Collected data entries
◇ ◇ ◇ ◇ ◇ ◇ ◇

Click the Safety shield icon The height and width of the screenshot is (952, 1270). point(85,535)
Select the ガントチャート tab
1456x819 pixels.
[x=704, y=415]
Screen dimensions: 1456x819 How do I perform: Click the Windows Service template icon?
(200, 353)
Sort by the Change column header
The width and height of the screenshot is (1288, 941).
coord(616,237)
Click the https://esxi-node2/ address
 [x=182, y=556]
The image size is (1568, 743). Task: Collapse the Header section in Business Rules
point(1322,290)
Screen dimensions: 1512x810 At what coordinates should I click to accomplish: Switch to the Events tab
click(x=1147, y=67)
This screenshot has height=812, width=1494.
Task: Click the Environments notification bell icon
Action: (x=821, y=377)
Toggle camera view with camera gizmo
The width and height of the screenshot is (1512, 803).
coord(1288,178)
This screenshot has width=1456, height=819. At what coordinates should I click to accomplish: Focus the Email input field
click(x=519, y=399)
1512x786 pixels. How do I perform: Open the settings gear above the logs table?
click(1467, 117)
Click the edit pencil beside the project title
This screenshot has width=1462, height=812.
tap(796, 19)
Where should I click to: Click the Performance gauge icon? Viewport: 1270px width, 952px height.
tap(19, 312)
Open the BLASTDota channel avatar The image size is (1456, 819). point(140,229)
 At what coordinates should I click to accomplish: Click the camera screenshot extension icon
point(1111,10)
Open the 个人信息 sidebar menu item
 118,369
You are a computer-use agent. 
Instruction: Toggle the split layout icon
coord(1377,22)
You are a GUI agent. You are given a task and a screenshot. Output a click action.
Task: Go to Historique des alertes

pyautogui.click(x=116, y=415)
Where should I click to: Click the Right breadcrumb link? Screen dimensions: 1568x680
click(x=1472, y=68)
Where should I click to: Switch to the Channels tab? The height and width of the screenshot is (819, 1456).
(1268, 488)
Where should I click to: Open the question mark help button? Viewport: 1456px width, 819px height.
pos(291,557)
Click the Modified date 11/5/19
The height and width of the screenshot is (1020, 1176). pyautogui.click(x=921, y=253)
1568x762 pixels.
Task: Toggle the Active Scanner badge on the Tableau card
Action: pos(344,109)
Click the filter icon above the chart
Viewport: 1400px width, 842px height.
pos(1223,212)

◇ ◇ ◇ ◇ ◇ ◇ ◇

» **Problem to work on**
The lines above should be printed again, exactly as they are.

» **Output of the exercise**
Click the Safety shield icon The height and width of the screenshot is (952, 1270). point(85,535)
Select the ガントチャート tab
1456x819 pixels.
[x=704, y=415]
Screen dimensions: 1456x819 How do I perform: Click the Windows Service template icon?
(200, 353)
Sort by the Change column header
The width and height of the screenshot is (1288, 941).
coord(616,237)
Click the https://esxi-node2/ address
 [x=182, y=556]
The image size is (1568, 743). Task: Collapse the Header section in Business Rules
point(1322,290)
Screen dimensions: 1512x810 At what coordinates should I click to accomplish: Switch to the Events tab
click(x=1147, y=67)
This screenshot has height=812, width=1494.
Task: Click the Environments notification bell icon
Action: (x=821, y=377)
Toggle camera view with camera gizmo
The width and height of the screenshot is (1512, 803).
coord(1288,178)
This screenshot has width=1456, height=819. At what coordinates should I click to accomplish: Focus the Email input field
click(x=519, y=399)
1512x786 pixels. How do I perform: Open the settings gear above the logs table?
click(1467, 117)
Click the edit pencil beside the project title
This screenshot has width=1462, height=812.
tap(796, 19)
Where should I click to: Click the Performance gauge icon? Viewport: 1270px width, 952px height.
tap(19, 312)
Open the BLASTDota channel avatar The image size is (1456, 819). point(140,229)
 At what coordinates should I click to accomplish: Click the camera screenshot extension icon
point(1111,10)
Open the 个人信息 sidebar menu item
 118,369
You are a computer-use agent. 
Instruction: Toggle the split layout icon
coord(1377,22)
You are a GUI agent. You are given a task and a screenshot. Output a click action.
Task: Go to Historique des alertes

pyautogui.click(x=116, y=415)
Where should I click to: Click the Right breadcrumb link? Screen dimensions: 1568x680
click(x=1472, y=68)
Where should I click to: Switch to the Channels tab? The height and width of the screenshot is (819, 1456).
(1268, 488)
Where should I click to: Open the question mark help button? Viewport: 1456px width, 819px height.
pos(291,557)
Click the Modified date 11/5/19
The height and width of the screenshot is (1020, 1176). pyautogui.click(x=921, y=253)
1568x762 pixels.
Task: Toggle the Active Scanner badge on the Tableau card
Action: pos(344,109)
Click the filter icon above the chart
Viewport: 1400px width, 842px height.
pos(1223,212)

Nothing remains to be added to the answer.